══ PROVIDED RECORDS

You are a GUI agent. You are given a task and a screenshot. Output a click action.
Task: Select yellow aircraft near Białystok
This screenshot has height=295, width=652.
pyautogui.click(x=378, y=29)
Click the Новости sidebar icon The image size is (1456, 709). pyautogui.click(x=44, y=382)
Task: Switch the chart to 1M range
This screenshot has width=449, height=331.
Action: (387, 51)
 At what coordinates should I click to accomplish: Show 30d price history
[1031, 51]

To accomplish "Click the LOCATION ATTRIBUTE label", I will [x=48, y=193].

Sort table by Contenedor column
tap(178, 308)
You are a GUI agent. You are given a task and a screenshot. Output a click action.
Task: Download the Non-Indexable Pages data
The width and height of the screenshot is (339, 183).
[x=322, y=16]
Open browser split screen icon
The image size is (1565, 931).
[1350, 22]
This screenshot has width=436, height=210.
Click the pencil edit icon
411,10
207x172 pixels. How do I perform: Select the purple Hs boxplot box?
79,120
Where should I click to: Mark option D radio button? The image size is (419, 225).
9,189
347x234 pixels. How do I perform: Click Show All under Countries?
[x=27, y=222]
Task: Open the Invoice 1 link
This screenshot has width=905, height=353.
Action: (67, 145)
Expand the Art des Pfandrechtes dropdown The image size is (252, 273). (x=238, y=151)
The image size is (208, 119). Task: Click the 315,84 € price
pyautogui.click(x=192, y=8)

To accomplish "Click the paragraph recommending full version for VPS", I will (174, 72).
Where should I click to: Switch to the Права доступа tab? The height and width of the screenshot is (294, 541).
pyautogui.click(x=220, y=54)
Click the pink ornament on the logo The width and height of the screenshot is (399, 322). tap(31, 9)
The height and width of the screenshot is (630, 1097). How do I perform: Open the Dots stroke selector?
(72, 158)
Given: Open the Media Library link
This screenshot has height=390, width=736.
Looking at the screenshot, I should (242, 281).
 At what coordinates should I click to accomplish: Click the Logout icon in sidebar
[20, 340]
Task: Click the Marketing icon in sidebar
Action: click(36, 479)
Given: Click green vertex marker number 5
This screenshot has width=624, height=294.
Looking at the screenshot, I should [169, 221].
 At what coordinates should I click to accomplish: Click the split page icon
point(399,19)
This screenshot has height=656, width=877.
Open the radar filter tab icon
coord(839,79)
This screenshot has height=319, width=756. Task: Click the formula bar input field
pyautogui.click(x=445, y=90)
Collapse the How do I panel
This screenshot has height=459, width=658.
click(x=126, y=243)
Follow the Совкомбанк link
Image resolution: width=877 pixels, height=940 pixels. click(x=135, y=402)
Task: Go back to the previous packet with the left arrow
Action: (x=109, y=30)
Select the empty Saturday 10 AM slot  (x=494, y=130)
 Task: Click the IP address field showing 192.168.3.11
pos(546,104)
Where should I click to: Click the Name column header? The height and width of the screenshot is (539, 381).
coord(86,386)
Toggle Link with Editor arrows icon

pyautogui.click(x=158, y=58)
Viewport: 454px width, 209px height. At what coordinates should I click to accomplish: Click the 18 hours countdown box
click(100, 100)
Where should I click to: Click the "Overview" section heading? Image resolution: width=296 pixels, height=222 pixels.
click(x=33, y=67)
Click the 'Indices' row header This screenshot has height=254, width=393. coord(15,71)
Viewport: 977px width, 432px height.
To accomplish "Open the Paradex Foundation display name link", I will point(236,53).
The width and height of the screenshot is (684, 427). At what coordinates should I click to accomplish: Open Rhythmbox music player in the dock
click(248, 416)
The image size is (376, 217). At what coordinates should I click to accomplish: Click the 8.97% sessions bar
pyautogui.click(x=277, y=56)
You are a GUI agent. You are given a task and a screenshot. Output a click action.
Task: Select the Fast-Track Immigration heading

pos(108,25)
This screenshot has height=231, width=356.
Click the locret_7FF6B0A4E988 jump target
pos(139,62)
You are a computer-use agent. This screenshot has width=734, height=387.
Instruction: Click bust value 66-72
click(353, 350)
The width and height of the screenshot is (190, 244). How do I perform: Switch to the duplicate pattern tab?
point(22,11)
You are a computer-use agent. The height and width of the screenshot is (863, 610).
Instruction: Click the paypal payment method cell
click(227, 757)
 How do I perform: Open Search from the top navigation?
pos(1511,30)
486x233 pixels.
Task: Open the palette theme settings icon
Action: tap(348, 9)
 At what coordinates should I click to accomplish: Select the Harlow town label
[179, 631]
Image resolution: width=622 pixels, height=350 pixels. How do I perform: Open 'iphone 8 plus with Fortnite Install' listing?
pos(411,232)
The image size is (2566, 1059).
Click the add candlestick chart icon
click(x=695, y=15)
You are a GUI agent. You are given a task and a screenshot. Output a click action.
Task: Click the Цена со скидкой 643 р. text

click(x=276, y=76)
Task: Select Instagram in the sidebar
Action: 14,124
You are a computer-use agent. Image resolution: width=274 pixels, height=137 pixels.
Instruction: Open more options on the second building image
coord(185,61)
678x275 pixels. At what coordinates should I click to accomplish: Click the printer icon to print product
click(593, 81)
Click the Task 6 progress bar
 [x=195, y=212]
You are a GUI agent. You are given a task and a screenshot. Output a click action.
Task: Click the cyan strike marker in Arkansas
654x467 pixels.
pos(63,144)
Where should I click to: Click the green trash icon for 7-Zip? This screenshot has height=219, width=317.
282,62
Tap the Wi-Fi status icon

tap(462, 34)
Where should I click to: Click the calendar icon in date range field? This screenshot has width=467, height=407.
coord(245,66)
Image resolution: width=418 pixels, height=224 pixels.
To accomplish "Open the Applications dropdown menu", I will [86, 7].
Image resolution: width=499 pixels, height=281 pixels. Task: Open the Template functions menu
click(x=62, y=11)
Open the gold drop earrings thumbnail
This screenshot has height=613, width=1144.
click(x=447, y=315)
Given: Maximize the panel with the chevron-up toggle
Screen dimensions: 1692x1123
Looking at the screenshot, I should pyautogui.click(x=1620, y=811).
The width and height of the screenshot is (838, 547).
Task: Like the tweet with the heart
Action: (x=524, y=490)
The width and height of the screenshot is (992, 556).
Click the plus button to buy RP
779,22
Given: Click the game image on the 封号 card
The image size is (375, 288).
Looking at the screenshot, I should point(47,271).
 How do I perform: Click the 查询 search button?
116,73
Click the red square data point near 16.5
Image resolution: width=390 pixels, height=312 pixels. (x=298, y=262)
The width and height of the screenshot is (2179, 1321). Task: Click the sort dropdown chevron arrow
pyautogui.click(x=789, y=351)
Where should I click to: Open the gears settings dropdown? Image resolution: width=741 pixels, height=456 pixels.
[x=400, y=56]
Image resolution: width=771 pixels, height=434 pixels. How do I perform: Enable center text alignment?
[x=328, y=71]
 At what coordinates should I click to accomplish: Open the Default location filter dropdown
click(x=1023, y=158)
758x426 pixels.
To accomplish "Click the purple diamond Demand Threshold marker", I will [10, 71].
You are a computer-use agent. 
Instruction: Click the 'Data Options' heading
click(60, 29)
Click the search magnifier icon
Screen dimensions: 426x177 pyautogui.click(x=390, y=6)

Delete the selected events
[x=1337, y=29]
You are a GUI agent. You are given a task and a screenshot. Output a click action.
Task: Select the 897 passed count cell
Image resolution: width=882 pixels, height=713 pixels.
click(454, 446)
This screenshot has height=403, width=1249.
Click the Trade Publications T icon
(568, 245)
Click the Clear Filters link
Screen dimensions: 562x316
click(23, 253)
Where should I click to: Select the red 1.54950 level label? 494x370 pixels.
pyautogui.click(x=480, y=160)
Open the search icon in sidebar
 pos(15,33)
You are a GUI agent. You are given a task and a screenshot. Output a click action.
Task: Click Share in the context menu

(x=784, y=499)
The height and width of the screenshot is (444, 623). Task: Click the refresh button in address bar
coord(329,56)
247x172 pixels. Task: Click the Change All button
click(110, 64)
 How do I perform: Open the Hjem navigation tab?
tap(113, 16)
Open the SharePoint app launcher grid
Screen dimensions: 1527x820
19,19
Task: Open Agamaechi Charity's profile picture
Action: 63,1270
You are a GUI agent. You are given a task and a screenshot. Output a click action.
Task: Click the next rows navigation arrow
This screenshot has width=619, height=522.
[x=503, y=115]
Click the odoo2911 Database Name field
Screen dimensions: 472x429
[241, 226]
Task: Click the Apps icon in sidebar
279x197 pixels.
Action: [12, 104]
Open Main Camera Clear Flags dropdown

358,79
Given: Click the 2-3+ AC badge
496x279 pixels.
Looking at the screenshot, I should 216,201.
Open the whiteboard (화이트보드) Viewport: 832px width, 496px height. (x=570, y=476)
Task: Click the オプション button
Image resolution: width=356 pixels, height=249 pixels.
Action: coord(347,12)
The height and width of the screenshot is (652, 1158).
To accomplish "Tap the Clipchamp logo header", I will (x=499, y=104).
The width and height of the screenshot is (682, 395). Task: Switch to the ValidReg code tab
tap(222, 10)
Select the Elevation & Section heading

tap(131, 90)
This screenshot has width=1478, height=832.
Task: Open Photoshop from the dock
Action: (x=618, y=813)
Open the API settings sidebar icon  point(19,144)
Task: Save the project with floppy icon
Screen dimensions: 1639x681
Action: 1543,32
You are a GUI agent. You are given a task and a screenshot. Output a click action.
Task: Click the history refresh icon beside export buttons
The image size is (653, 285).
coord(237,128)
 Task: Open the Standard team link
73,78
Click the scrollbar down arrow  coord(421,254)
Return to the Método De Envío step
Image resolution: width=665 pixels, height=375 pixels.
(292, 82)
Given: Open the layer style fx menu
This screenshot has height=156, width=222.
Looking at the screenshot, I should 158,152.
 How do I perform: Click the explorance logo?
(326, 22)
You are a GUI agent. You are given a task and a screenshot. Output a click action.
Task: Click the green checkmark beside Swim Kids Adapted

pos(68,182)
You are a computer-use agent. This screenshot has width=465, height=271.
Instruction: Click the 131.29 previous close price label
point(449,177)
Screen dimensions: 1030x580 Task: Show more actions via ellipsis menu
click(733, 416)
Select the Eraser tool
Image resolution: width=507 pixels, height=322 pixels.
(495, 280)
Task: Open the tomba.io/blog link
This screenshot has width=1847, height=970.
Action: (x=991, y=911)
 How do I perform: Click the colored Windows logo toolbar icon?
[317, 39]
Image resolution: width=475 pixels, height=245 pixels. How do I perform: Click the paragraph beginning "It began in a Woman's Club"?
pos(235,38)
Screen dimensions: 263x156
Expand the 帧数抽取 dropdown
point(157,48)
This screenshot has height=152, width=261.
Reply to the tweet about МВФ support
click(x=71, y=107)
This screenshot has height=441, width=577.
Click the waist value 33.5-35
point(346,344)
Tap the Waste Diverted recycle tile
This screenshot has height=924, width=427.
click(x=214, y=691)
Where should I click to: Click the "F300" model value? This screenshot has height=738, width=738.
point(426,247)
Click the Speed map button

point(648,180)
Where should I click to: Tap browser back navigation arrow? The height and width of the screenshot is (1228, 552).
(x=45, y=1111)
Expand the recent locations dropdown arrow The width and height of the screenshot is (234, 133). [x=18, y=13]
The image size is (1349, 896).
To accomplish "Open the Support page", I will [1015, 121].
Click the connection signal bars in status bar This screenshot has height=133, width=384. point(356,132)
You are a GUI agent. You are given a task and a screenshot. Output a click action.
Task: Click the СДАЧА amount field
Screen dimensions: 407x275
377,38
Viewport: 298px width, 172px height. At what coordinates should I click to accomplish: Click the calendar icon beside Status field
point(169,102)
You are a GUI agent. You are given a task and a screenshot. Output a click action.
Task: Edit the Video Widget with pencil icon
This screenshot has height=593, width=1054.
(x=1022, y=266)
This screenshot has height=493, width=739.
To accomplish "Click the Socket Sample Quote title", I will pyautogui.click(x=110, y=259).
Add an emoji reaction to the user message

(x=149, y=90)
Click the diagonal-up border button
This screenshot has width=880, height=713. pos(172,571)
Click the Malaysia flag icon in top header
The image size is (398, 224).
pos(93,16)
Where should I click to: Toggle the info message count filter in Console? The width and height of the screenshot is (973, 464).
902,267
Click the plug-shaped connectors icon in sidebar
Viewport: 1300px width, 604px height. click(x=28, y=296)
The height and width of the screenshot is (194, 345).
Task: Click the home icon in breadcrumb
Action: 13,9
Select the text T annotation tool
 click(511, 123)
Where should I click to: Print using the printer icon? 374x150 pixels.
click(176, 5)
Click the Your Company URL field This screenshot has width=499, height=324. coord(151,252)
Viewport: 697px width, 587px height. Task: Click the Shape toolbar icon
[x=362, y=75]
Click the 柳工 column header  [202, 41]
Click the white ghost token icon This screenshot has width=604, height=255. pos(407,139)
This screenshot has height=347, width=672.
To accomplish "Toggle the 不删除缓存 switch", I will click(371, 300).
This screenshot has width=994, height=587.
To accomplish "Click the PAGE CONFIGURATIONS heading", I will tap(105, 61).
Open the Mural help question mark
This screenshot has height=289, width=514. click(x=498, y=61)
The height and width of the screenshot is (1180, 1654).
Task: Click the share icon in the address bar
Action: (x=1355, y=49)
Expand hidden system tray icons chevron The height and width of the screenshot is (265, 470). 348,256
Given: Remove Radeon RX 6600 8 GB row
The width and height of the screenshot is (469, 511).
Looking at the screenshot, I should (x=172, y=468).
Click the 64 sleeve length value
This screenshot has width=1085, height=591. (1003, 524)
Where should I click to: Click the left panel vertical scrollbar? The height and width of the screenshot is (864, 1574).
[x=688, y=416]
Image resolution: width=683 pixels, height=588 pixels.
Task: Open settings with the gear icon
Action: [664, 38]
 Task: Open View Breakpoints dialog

════

→ **EXERCISE**
Copy out the lines of the records above, from the line containing "The width and height of the screenshot is (2179, 1321)." through the line containing "[x=400, y=56]", with both of those lines included, keeping each one unchanged.

→ **WORKED SOLUTION**
The width and height of the screenshot is (2179, 1321). Task: Click the sort dropdown chevron arrow
pyautogui.click(x=789, y=351)
Where should I click to: Open the gears settings dropdown? Image resolution: width=741 pixels, height=456 pixels.
[x=400, y=56]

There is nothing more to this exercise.